Extrait:
━━━━

Conférence sur le Front populaire aux AmFis
Extraits de la conclusion de Jérôme Legavre (député LFI et militant POI) à l a discussion à l’occasion de la conférence sur le front populaire. Conférence co-animée avec Ludivine Bantigny et Léo Rosell, historiens.
- Actualité politique et sociale

Cela a été dit avant moi, en mai et juin 1936 une aspiration profonde surgit et s’exprime dans la grève générale : changer radicalement les choses. La grève générale correspond à une situation révolutionnaire.
Dès 1935, il y a des grèves très dures, notamment à Brest, à Toulon. Des grèves, rappelons-le, toutes condamnées à l’époque par les directions des partis du Front populaire…
En mai 1936, la grève générale balaie le pays. Elle s’étend comme une traînée de poudre. 12 000 usines sont occupées. Et alors, comme disait ce révolutionnaire qui m’est cher, Léon Trotsky, une question est posée : qui est le maître dans l’usine ? Et, plus largement, qui est le maître dans la société ? Donc la grève générale pose la question du pouvoir. Du pouvoir des travailleurs, pour les travailleurs. Le problème, c’est : les dirigeants du front populaire, de la SFIO, du PCF, alliés aux radicaux, parti bourgeois, pilier de la IIIe République, étaient-ils sur cette perspective ? Clairement, non.

━━━━

Données fournies:
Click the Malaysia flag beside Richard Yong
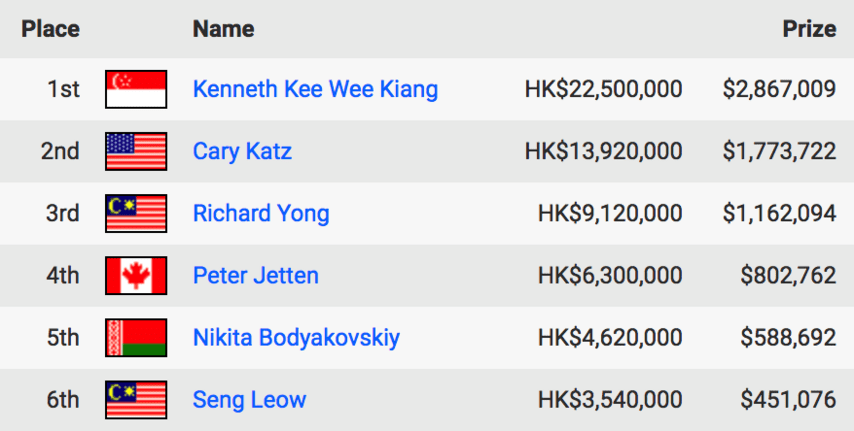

━━━━

Consigne:
Relevez toutes les personnes nommées dans l'extrait sur le Front populaire. Le listing ne joue aucun rôle ici.

Réponse:
Jérôme Legavre, Ludivine Bantigny, Léo Rosell, Léon Trotsky